Deborah Howell, the Washington Post's ombudsman, assesses the paper's campaign coverage:
The Post provided a lot of good campaign coverage, but readers have been consistently critical of the lack of probing issues coverage and what they saw as a tilt toward Democrat Barack Obama. My surveys, which ended on Election Day, show that they are right on both counts.

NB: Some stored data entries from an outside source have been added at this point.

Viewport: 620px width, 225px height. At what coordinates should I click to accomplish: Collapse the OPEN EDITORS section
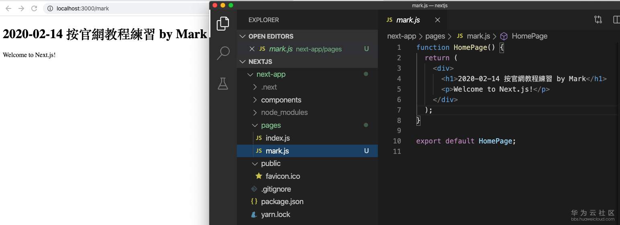click(x=242, y=36)
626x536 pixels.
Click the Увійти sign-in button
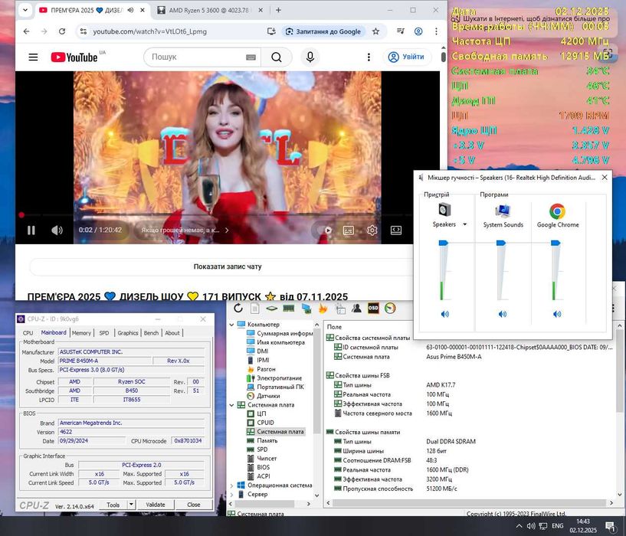click(x=405, y=57)
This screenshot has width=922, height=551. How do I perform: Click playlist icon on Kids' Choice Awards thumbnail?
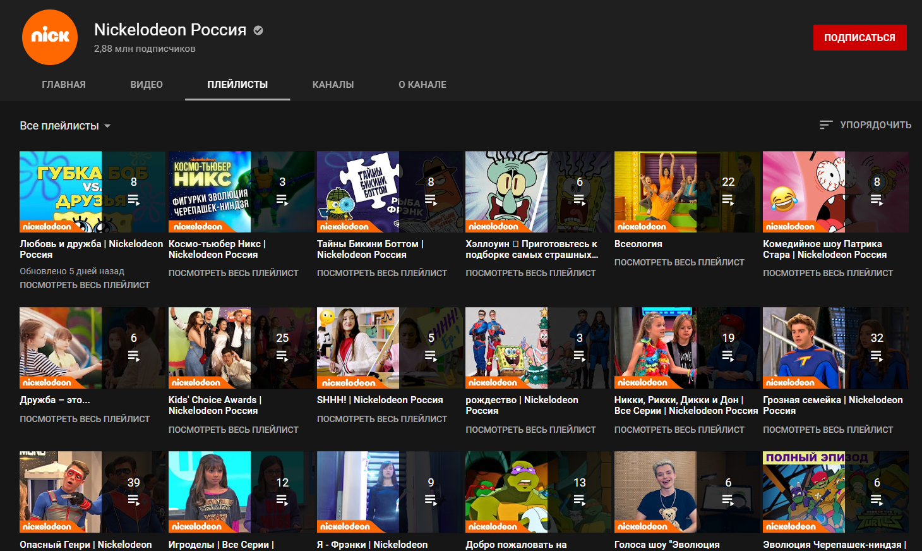tap(282, 356)
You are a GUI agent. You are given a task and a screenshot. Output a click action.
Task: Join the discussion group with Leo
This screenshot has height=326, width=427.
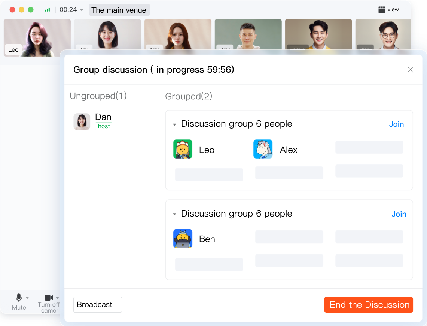coord(396,124)
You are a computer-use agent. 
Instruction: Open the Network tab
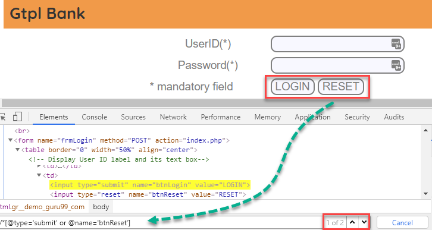pyautogui.click(x=173, y=117)
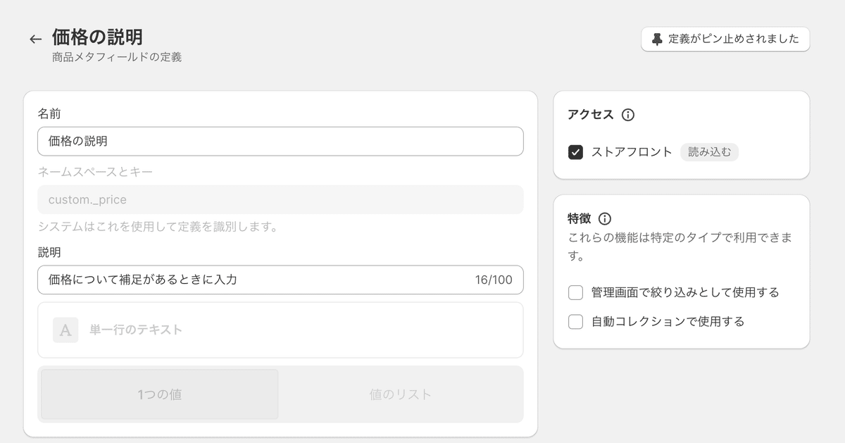Image resolution: width=845 pixels, height=443 pixels.
Task: Uncheck the ストアフロント checkbox
Action: 575,152
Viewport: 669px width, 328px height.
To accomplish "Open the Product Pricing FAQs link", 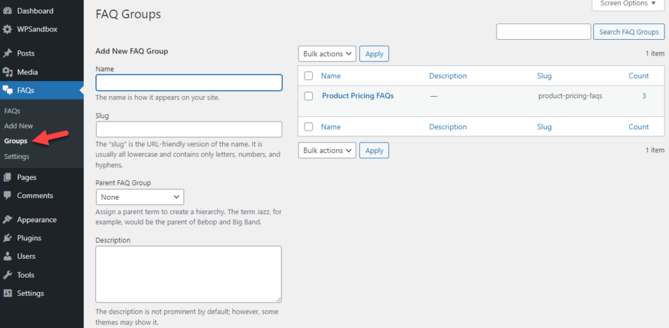I will click(x=357, y=96).
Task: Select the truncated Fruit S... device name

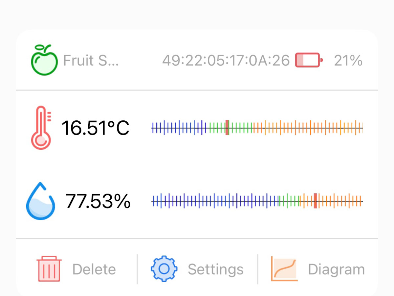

According to Howell, the Post's coverage was too poll-drive and "horse-race" news stories outnumbered issues-oriented stories over the past year by two-to-one. The balance of positive and negative coverage of the two candidates was equally lopsided in both the news and op-ed pages. Howell offers this explanation:
Post reporters, photographers and editors -- like most of the national news media -- found the candidacy of Obama, the first African American major-party nominee, more newsworthy and historic. Journalists love the new; McCain, 25 years older than Obama, was already well known and had more scars from his longer career in politics.
Because Post reporters "love the new" they offered favorable coverage of Sarah Palin, right? Not exactly. Here's Howell's take on the Post's coverage of the veep candidates:
One gaping hole in coverage involved Joe Biden, Obama's running mate. When Gov. Sarah Palin was nominated for vice president, reporters were booking the next flight to Alaska. Some readers thought The Post went over Palin with a fine-tooth comb and neglected Biden. They are right; it was a serious omission. However, I do not agree with those readers who thought The Post did only hatchet jobs on her. There were several good stories on her, the best on page 1 by Sally Jenkins on how Palin grew up in Alaska.